Canadian consumers are running out of cash, according to a Big Three credit agency. TransUnion’s latest household survey on October 4th, shows a rise in consumers who are seeing the shortfall to cover bills. The gap between what they can pay and payment obligations, is now surging higher. Despite the bad news, consumers now have a little extra savings to carry them, before running out of money.
About Today’s Numbers
Today we’re looking at the financial shortfall consumers face during the pandemic. The firm found 63% of consumers are concerned about their ability to pay bills. Of those, 65% of consumers could still pay for over a month. We’re only focusing on TransUnions insights on people with shortfalls. After all, if you could pay your bill – you didn’t have a shortfall.

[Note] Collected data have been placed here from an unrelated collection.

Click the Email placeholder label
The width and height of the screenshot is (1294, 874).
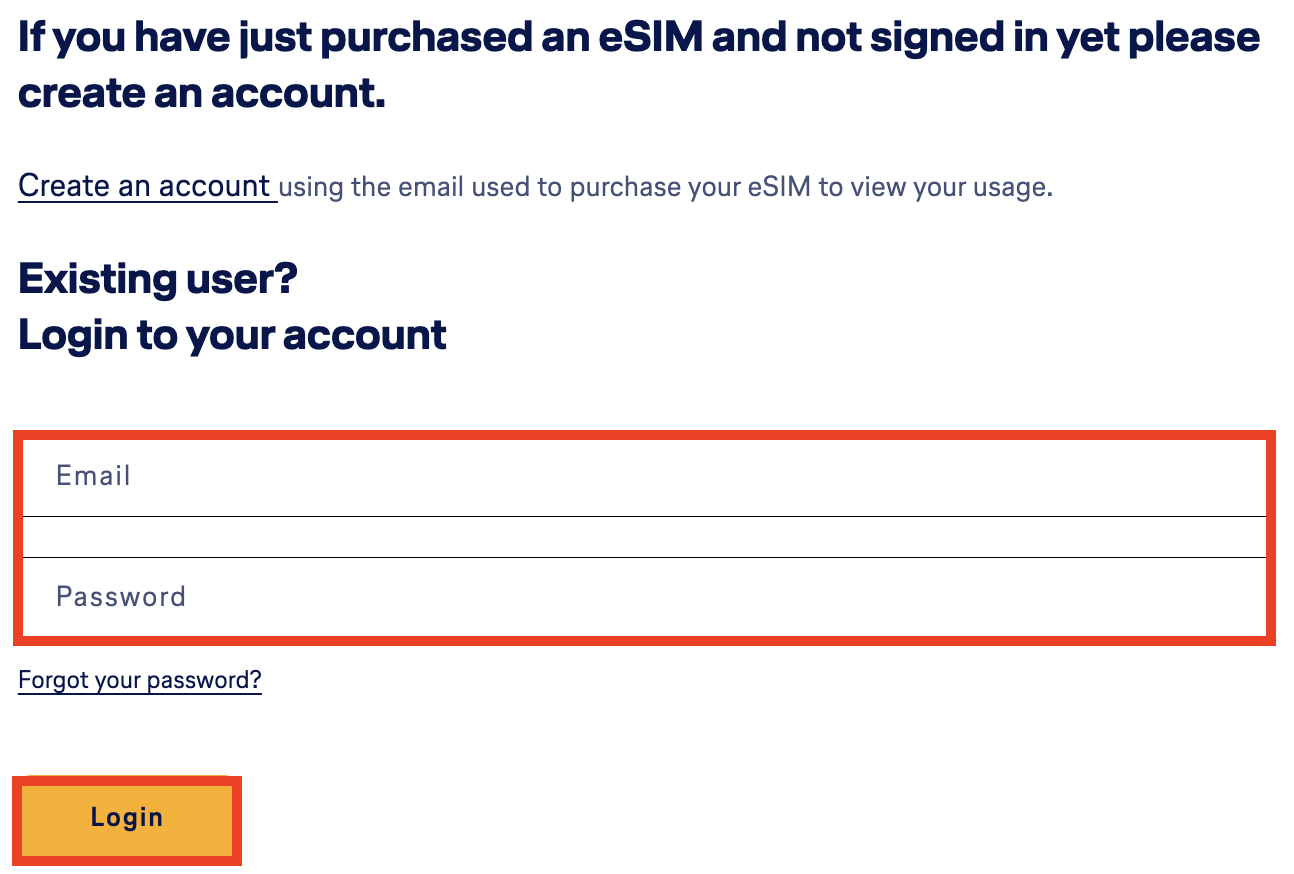[x=93, y=476]
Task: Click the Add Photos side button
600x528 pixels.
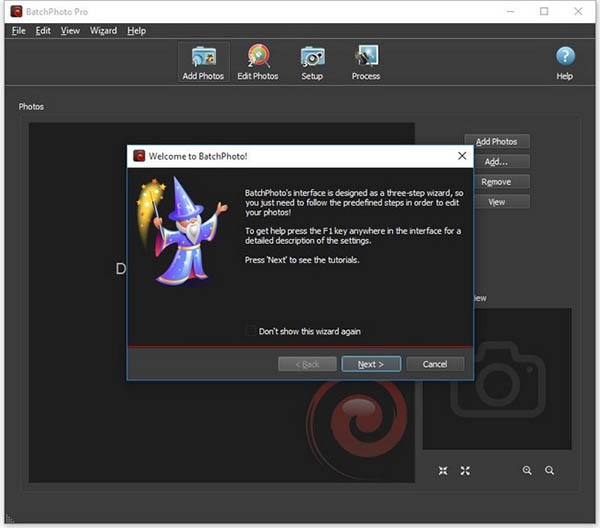Action: point(496,142)
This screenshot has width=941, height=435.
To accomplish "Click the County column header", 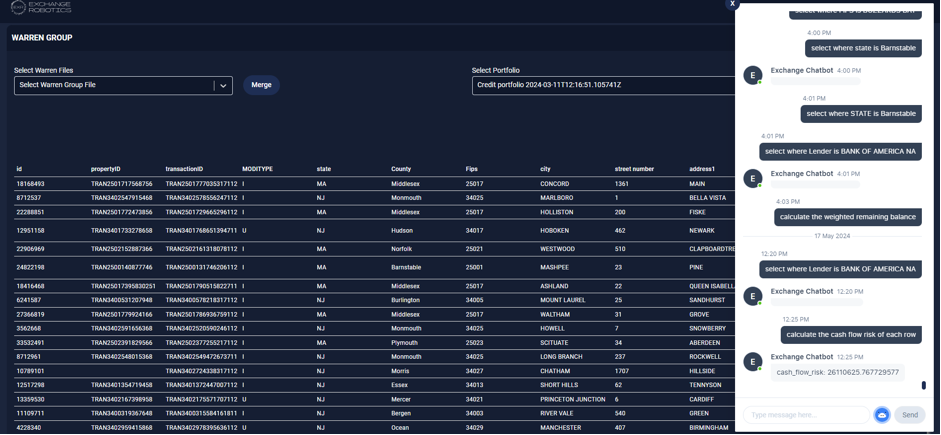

Average Shortfall To Cover Bills Increases
Canadian consumers not able to pay their bills saw the average shortfall get larger. Much larger. TransUnion estimates an average of $921 per month in the latest survey. This is up 6.44% from the previous survey, conducted just over a month ago. It’s also the second highest shortfall observed since June 29, when it was just a dollar higher. Despite the larger shortfall, people have a longer runway before going broke.
Canadian Consumer Average Payment Shortfall
Consumer estimate of shortfall to cover household bills, for households unable to cover all payments.Source: TransUnion, Better Dwelling.
Consumers With A Shortfall Have 8 Weeks Left
The number of weeks before the shortfall turns into running out of money is longer. The latest survey shows consumers had an average of 8.2 weeks before facing an inability to pay. That’s a whole extra week compared to the last survey’s 7.2 weeks. Weeks left started to inch higher as full stimulus measures and supports were rolled out.
Canadian Consumer Average Payments Left
The number of weeks the average consumer experiencing a shortfall estimates they have left before running out of money.Source: TransUnion, Better Dwelling.
Canadian households are facing a larger shortfall, but have more weeks before running out of cash. This may seem contrary at first, but makes sense when you consider the overall picture. Payment deferrals and support measures sent the savings rate soaring. This likely allowed households facing a shortfall to stash a little extra money away. As payments resume, they have a longer runway before running out. The number of weeks only takes these households to December on average though.